No callar, Javier Cercas, p. 215
Porque está claro que, igual que
hay políticos malos, regulares y buenos, hay políticas buenas, malas y
regulares; de hecho, uno tiene incluso la impresión de que hay políticas macho,
políticas que parecen llevar un político dentro (igual que, según Baudelaire,
Emma Bovary llevaba dentro un hombre). Rosario Murillo, la esposa brutal del brutal
Daniel Ortega, es ahora mismo un ejemplo socorrido; pero no hace falta irse a
Nicaragua.
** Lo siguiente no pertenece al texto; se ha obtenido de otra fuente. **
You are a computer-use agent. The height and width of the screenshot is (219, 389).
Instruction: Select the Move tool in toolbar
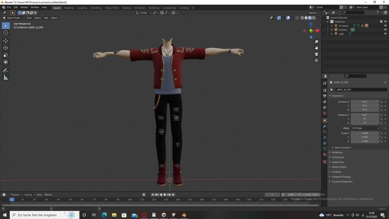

A mí me parece que la disputa entre Nadia Calviño y Yolanda Díaz
sobre la reforma laboral ha sido bastante femenina, pero hay políticas en el
Gobierno, como Irene Montero o lone Belarra, dotadas de un talante
inconfundible de semental, y salta a la vista que en las políticas de Vox y JuntsxCat
habita un brigada ochentero de la Guardia Civil, con barriguita, tricornio y
mostacho, salvo en Rocío Monasterio, que parece recién salida de una película
de Drácula. Manuela Carmena es una política razonablemente femenina, igual que
Meritxell Batet, pero Ada Colau blande casi siempre una virilidad intimidante. En
cuanto a los políticos, estoy seguro de que deben de existir hombres que llevan
dentro una mujer, o al menos están aprendiendo a encontrarla, pero a mí no me
resulta fácil dar con ellos: en España, casi el único que conozco es Salvador
Illa (Mario Draghi también tiene algo femenino, como Barack Obama). Lo habitual
todavía es el político macho, por no decir machirulo, categoría en la que en
los últimos años han brillado con luz propia Santiago Abascal (o, mejor aún,
Ortega Smith) y Pablo Iglesias. Con dos cojones.